Corinne Solomon, a Jewish Republican running against Grandinetti, told JNS there has been a rise in Jew-hatred in Hawaii since Oct. 7.
“Native Hawaiians have a painful history post-outsider contact, with today’s Native Hawaiian struggles blamed on settler colonialism,” she said. “The local anti-settler colonialism activists have adopted anti-Zionism-antisemitism, which, to them, is a logical progression as they see the conflict between Israel and Gaza as ‘Jews are settler colonists’ versus Palestinians, who are the indigenous victims.”
There have been “free Palestine” and “stop the genocide in Gaza” rallies in the state, as in others across the country. And, according to Solomon, a “rabid antisemite” professor teaches at the University of Hawaii at Manoa and leads a Students for Justice in Palestine chapter.
“Jewish students at UH Manoa have reported being harassed over their identity,” she told JNS. “SJP has organized Palestine rallies in Hawaii since October 2023.”
Hawaiians in the state’s 20th District should know that a vote for Grandinetti is one “for a radical Socialist who supports a terror organization, and, if elected, will be Hawaii’s next AOC or Cori Bush-type Hamas ‘Squad’ member,” she said. (JNS sought comment from Grandinetti.)
‘A strong pull towards Judaism’
Solomon, who was raised by secular parents and a Catholic grandmother, had almost no exposure to Judaism growing up. There were only two Jewish students that she knew in elementary and high school, she told JNS.
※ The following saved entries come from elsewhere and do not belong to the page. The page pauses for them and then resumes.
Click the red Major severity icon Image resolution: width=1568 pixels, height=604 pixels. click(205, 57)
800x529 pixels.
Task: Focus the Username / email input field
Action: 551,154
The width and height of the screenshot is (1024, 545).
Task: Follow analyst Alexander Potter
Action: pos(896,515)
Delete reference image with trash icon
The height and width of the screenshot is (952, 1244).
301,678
She decided to convert to Judaism in her early 30s before she met her Jewish husband. “I felt a strong pull towards Judaism since my teens—never could really explain it,” she said.
When she moved to Hawaii in 2004 for an internship, she visited Temple Emanu-El, a Reform synagogue in Honolulu, to meet the rabbi and discuss converting, a process she began in 2005. (She recently learned that the rabbi died.)
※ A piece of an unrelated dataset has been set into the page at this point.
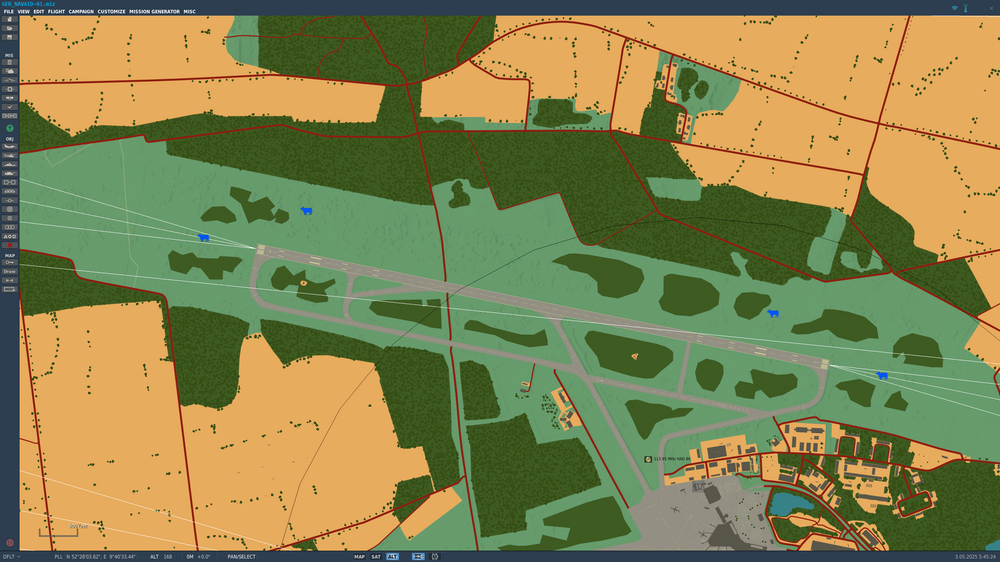Click the red X delete tool
Image resolution: width=1000 pixels, height=562 pixels.
(10, 245)
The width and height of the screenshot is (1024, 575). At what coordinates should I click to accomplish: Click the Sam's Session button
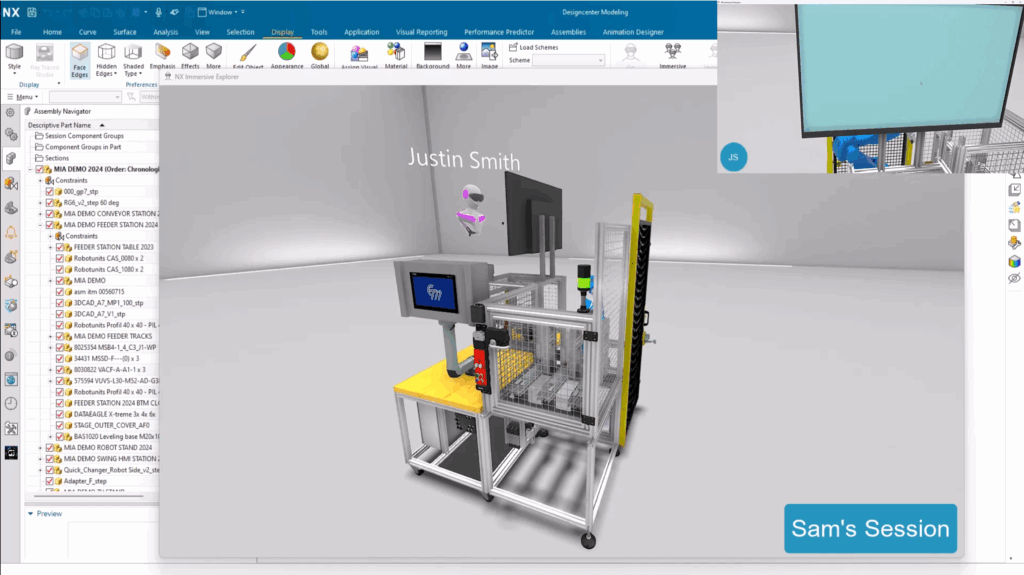pyautogui.click(x=870, y=529)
She hopes at some point to undergo an Orthodox conversion, she told JNS.
“I used to be a pretty liberal Democrat, and we belonged to the Reform temple,” she told JNS, of her and her husband. “But I’ve become much more conservative in the last eight years or so.”
Her father was born and raised in Algeria, and he and his family left in 1962 after the war in which Algeria gained its independence from France. “I’ve heard about colonialism, but from the other perspective, my whole life,” she told JNS.
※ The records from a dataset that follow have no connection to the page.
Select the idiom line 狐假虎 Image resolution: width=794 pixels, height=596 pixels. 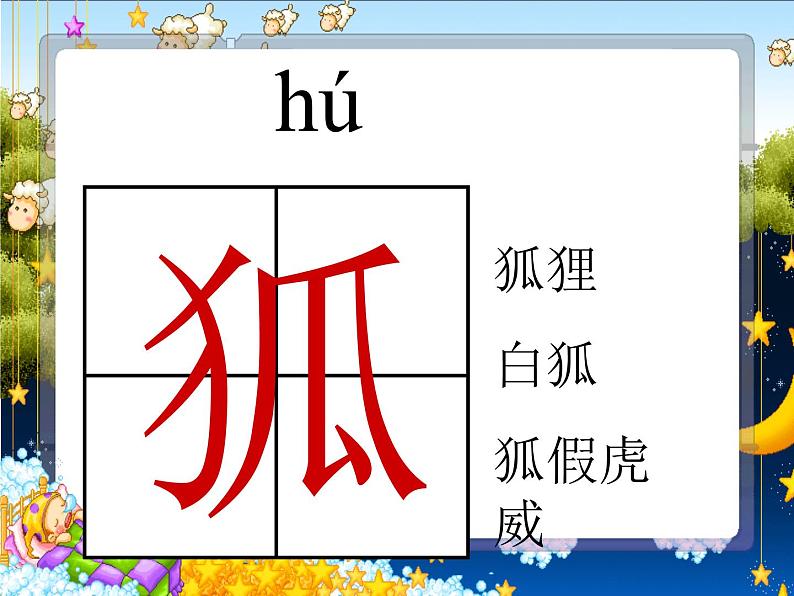[x=571, y=462]
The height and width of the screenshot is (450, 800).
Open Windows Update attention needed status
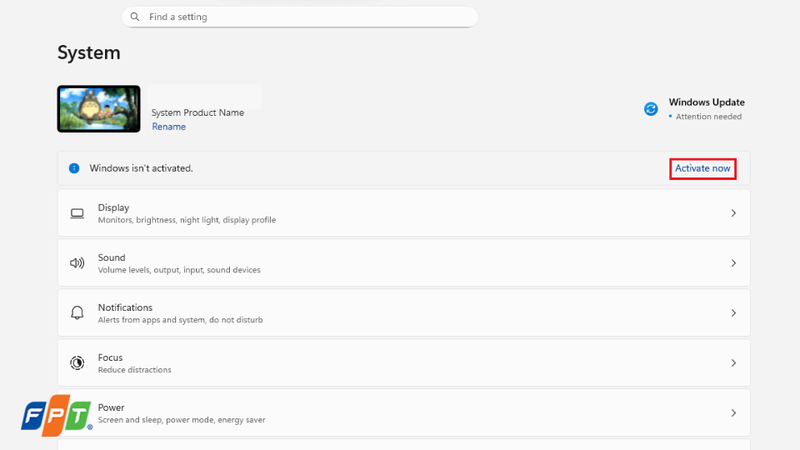[x=707, y=109]
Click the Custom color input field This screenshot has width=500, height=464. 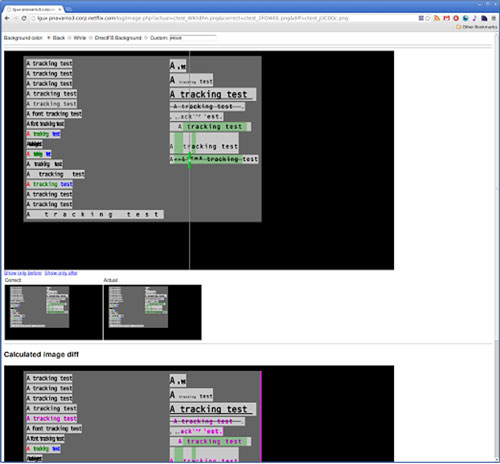[x=193, y=38]
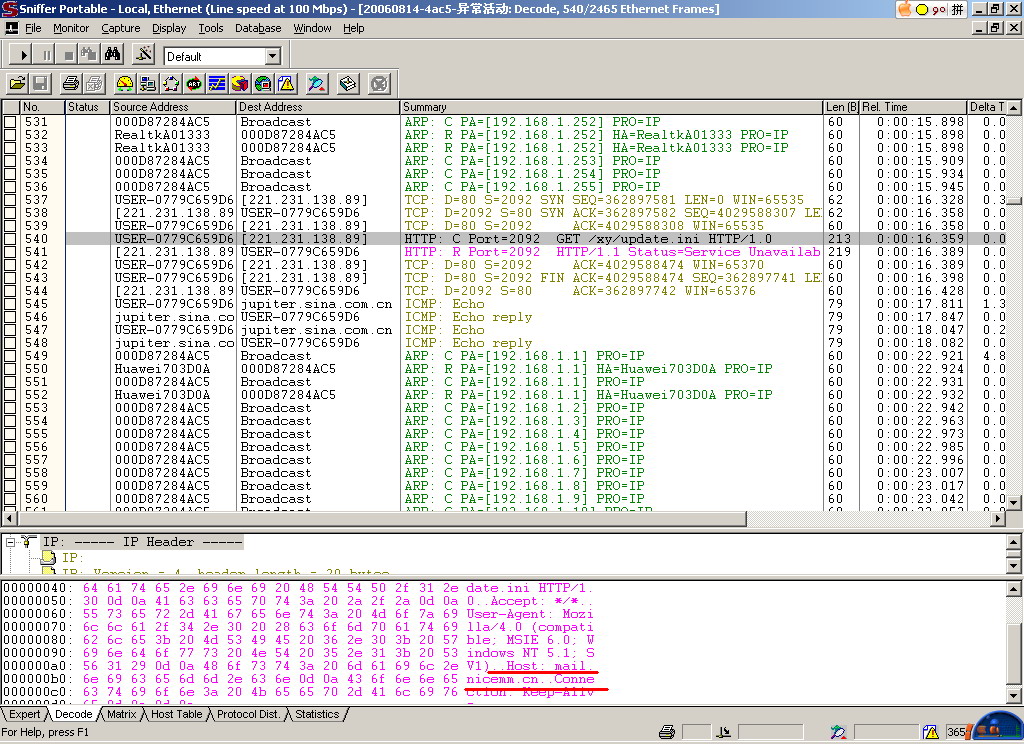Switch to the Matrix tab

click(121, 714)
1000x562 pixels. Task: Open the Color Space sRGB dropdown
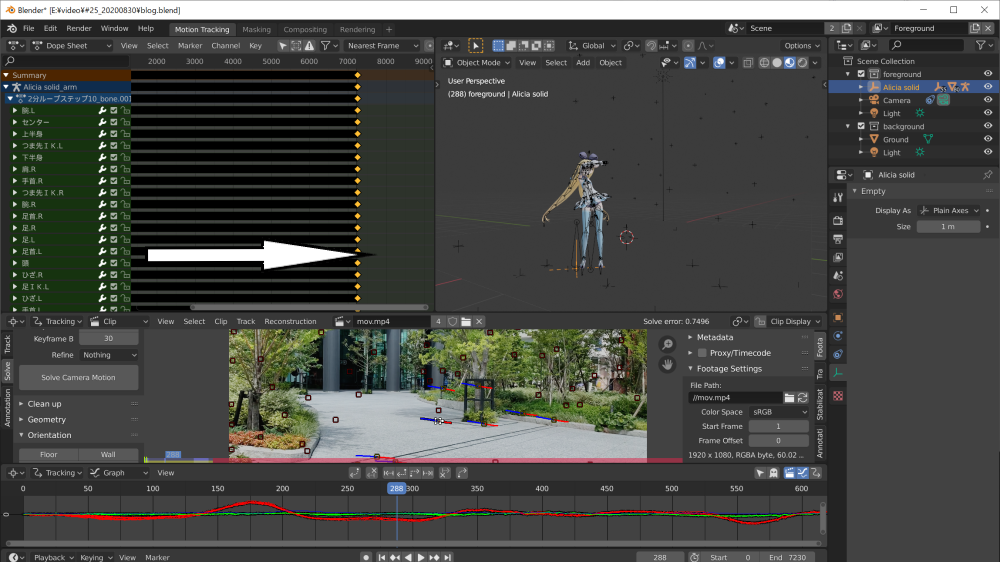click(x=779, y=412)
“Israel is important to me as the ancestral—both physical and spiritual—homeland of the Jewish people, an ally to the United States and a beacon of democracy in the Middle East,” Solomon told JNS.
“By publicly accusing Israel of genocide, this spreads the blood libel against Jews that they are bloodthirsty indiscriminate killers and thus fosters antisemitism,” she said, noting that the keffiyeh, in which her opponent poses, “is the modern-day equivalent of a swastika.”
Solomon told JNS that an estimated 7,000 Jews live in Hawaii out of about 1.4 million people. There aren’t many Jews in the 20th state district, she said. (The district has about 27,000 people, per the state’s website.)
Hawaii Gov. Josh Green, a Democrat and a physician, is Jewish, as is Sen. Brian Schatz (D-Hawaii).
“The voters here that are concerned with the Middle East are the younger voters,” Solomon told JNS. “Voters in my district are concerned with the exorbitant cost of living, crime and homelessness, which is what I focus on in my campaign.”